Surfing & Bodyboarding

Short History

     The art of surfing was first time recorded by Joseph Banks aboard HMS Endeavour during the first voyage of James Cook, during the ship's stay in Tahiti back in 1767. Surfing was a central part of ancient Polynesian culture. In Tahiti and Samoa surfing was a popular pastime that was often used as part of warriors training. In Hawai'i Surfing became more of a spiritual pastime and became ingrained into the very fabric of Hawaii'an religion and culture. Edward Treager also confirmed Samoan terminology for surfing and surfboards in Samoa. Oral tradition confirms that surfing was also practiced in Tonga.
     Until Waikiki became a tourist destination that surfing began a resurgence in popularity. In 1908 Alexander Hume Ford founded the Outrigger Canoe and Surfing Club the first modern organization developed to promote surfing broadly. Local Hawaiians started their own club in 1911 called Hui Nalu, meaning "Club of the Waves". But the first surf icons who gained widespread recognition, George Freeth and Duke Kahanamoku, became famous for practicing their traditional sport and helped spread it from Waikiki to around the world. George Freeth is often credited as being the "Father of Modern Surfing". He is thought to have been the first modern surfer. Duke Kahanamoku, spread surfing to both the U.S. and Australia.
     Surfing's development and culture was centered primarily in three locations: Hawaii, Australia, and California. In 1926 the first waves ridden in Europe were filmed in Leca da Palmeira, Portugal. In 1959 the release of the film Gidget, based on the life of surfer Kathy Kohner-Zuckerman, boosted the sport's popularity immensely, moving surfing from an underground culture into a national fad. In 1961 the United States Surfing Association (USSA) was founded, arguably the first proto-professional surfing contest organization, and in 1964 the International Surfing Federation (ISF) was founded. In 1975, professional contests started. That year Margo Oberg became the first female professional surfer. In 2016 IOC votes unanimously for the inclusion of surfing in the Tokyo 2020 Olympic Games.

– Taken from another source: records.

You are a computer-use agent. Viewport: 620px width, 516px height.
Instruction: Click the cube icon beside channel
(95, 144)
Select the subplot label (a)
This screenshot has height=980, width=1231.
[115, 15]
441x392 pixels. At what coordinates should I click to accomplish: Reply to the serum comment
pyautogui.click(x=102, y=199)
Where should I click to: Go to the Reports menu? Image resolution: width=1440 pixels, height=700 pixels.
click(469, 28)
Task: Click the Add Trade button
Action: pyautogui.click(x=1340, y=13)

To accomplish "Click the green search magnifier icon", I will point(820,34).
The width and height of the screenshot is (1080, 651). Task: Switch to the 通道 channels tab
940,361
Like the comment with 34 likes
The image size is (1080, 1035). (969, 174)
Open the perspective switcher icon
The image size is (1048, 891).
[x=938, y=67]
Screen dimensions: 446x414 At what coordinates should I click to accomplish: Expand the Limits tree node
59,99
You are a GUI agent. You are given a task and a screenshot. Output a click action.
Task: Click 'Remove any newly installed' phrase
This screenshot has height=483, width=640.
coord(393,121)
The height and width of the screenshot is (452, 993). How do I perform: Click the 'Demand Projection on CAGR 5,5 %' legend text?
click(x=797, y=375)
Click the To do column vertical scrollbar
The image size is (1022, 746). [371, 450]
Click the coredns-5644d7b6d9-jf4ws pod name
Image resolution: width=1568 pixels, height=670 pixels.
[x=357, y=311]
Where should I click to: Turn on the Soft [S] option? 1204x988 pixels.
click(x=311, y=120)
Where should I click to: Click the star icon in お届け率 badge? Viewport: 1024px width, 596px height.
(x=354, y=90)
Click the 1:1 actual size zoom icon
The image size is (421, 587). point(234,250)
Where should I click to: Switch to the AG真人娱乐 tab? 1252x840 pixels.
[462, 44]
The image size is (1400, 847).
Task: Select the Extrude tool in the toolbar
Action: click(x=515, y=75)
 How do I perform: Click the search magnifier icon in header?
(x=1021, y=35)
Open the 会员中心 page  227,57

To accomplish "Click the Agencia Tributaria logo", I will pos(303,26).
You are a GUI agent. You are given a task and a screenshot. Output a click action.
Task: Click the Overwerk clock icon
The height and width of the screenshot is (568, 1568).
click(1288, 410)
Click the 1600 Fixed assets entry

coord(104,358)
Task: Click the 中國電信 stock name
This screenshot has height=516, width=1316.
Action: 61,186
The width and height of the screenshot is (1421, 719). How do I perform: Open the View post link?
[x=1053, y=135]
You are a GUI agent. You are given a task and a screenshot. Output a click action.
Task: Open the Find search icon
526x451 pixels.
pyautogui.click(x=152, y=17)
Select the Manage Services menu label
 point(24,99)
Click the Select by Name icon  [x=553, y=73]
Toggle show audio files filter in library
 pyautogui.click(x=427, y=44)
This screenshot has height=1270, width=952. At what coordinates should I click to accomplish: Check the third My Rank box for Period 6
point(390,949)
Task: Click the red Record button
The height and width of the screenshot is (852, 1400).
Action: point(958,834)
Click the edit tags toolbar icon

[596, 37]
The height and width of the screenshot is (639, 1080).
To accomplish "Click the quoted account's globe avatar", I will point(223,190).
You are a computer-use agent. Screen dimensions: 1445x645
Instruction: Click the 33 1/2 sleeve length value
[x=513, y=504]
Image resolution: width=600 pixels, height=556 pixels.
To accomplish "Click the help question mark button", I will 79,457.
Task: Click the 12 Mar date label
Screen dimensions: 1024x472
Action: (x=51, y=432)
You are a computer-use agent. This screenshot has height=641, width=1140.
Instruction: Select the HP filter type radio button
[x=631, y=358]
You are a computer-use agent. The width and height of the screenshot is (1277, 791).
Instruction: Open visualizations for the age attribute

     Bodyboarding originates from an ancient form of riding waves (surfing) on one’s belly. Bodyboarding is a fairly new sport compared to some others. It was invented by a man called Tom Morey in 1971. He decided to make a board that you can ride waves with but do it lying down in a prone position. He founded Morey Boogie, the most famous bodyboard company of all time, in 1973, and in 1976 the first Morey Boogie contest was held in Carlsbad, California. In 1982 was held the first ever International Morey Boogie Bodyboard Pro Championships at Pipeline, in 1990 Stephanie Pettersen was crowned the world's first female bodyboarding champion.